*** Input data ***

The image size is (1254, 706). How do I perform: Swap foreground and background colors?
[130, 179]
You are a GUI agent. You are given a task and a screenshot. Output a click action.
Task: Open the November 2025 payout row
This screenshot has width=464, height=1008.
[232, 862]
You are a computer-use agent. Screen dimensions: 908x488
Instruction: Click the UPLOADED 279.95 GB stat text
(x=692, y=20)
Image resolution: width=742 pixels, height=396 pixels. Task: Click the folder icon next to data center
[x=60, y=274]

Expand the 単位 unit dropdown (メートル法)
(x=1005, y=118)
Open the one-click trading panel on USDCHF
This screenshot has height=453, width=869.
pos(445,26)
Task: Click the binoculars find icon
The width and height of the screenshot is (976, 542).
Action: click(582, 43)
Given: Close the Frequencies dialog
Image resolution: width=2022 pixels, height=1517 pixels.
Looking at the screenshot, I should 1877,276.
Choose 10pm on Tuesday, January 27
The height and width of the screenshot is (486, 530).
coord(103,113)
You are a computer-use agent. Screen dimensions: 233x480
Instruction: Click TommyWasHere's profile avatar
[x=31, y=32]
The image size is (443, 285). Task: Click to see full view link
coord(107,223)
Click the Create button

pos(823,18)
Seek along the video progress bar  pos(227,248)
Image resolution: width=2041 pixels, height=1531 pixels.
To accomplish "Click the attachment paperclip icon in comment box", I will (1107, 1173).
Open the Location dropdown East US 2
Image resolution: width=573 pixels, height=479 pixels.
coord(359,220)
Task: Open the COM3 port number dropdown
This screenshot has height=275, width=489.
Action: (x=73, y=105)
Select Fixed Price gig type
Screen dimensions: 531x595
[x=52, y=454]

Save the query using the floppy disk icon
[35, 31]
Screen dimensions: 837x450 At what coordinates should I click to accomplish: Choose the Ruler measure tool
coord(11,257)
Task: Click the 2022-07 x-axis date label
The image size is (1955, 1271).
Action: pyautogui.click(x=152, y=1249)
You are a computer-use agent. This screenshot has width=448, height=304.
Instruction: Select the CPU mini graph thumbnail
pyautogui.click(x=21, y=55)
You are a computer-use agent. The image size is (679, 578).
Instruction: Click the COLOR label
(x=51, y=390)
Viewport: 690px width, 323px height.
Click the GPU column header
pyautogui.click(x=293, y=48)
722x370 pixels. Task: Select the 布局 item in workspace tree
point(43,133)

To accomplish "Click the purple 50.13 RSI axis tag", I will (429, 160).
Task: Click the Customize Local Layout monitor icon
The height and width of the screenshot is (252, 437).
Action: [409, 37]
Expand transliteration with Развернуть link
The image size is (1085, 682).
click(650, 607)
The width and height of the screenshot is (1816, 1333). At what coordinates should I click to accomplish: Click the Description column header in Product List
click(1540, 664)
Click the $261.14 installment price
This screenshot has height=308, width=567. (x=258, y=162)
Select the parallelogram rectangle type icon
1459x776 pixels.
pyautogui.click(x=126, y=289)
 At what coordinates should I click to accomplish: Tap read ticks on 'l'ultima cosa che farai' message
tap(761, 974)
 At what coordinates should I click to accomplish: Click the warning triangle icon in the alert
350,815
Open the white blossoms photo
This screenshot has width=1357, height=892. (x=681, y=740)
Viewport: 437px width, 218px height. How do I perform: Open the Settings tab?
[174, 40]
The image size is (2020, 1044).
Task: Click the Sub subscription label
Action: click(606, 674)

***

Stated exercise: Render the records above as a numbered list, with blank lines omitted.

Written answer:
1. The image size is (1254, 706). How do I perform: Swap foreground and background colors?
2. [130, 179]
3. You are a GUI agent. You are given a task and a screenshot. Output a click action.
4. Task: Open the November 2025 payout row
5. This screenshot has width=464, height=1008.
6. [232, 862]
7. You are a computer-use agent. Screen dimensions: 908x488
8. Instruction: Click the UPLOADED 279.95 GB stat text
9. (x=692, y=20)
10. Image resolution: width=742 pixels, height=396 pixels. Task: Click the folder icon next to data center
11. [x=60, y=274]
12. Expand the 単位 unit dropdown (メートル法)
13. (x=1005, y=118)
14. Open the one-click trading panel on USDCHF
15. This screenshot has height=453, width=869.
16. pos(445,26)
17. Task: Click the binoculars find icon
18. The width and height of the screenshot is (976, 542).
19. Action: click(582, 43)
20. Given: Close the Frequencies dialog
21. Image resolution: width=2022 pixels, height=1517 pixels.
22. Looking at the screenshot, I should 1877,276.
23. Choose 10pm on Tuesday, January 27
24. The height and width of the screenshot is (486, 530).
25. coord(103,113)
26. You are a computer-use agent. Screen dimensions: 233x480
27. Instruction: Click TommyWasHere's profile avatar
28. [x=31, y=32]
29. The image size is (443, 285). Task: Click to see full view link
30. coord(107,223)
31. Click the Create button
32. pos(823,18)
33. Seek along the video progress bar  pos(227,248)
34. Image resolution: width=2041 pixels, height=1531 pixels.
35. To accomplish "Click the attachment paperclip icon in comment box", I will (1107, 1173).
36. Open the Location dropdown East US 2
37. Image resolution: width=573 pixels, height=479 pixels.
38. coord(359,220)
39. Task: Open the COM3 port number dropdown
40. This screenshot has height=275, width=489.
41. Action: (x=73, y=105)
42. Select Fixed Price gig type
43. Screen dimensions: 531x595
44. [x=52, y=454]
45. Save the query using the floppy disk icon
46. [35, 31]
47. Screen dimensions: 837x450 At what coordinates should I click to accomplish: Choose the Ruler measure tool
48. coord(11,257)
49. Task: Click the 2022-07 x-axis date label
50. The image size is (1955, 1271).
51. Action: pyautogui.click(x=152, y=1249)
52. You are a computer-use agent. This screenshot has width=448, height=304.
53. Instruction: Select the CPU mini graph thumbnail
54. pyautogui.click(x=21, y=55)
55. You are a computer-use agent. The image size is (679, 578).
56. Instruction: Click the COLOR label
57. (x=51, y=390)
58. Viewport: 690px width, 323px height.
59. Click the GPU column header
60. pyautogui.click(x=293, y=48)
61. 722x370 pixels. Task: Select the 布局 item in workspace tree
62. point(43,133)
63. To accomplish "Click the purple 50.13 RSI axis tag", I will (429, 160).
64. Task: Click the Customize Local Layout monitor icon
65. The height and width of the screenshot is (252, 437).
66. Action: [409, 37]
67. Expand transliteration with Развернуть link
68. The image size is (1085, 682).
69. click(650, 607)
70. The width and height of the screenshot is (1816, 1333). At what coordinates should I click to accomplish: Click the Description column header in Product List
71. click(1540, 664)
72. Click the $261.14 installment price
73. This screenshot has height=308, width=567. (x=258, y=162)
74. Select the parallelogram rectangle type icon
75. 1459x776 pixels.
76. pyautogui.click(x=126, y=289)
77.  At what coordinates should I click to accomplish: Tap read ticks on 'l'ultima cosa che farai' message
78. tap(761, 974)
79.  At what coordinates should I click to accomplish: Click the warning triangle icon in the alert
80. 350,815
81. Open the white blossoms photo
82. This screenshot has width=1357, height=892. (x=681, y=740)
83. Viewport: 437px width, 218px height. How do I perform: Open the Settings tab?
84. [174, 40]
85. The image size is (2020, 1044).
86. Task: Click the Sub subscription label
87. Action: click(606, 674)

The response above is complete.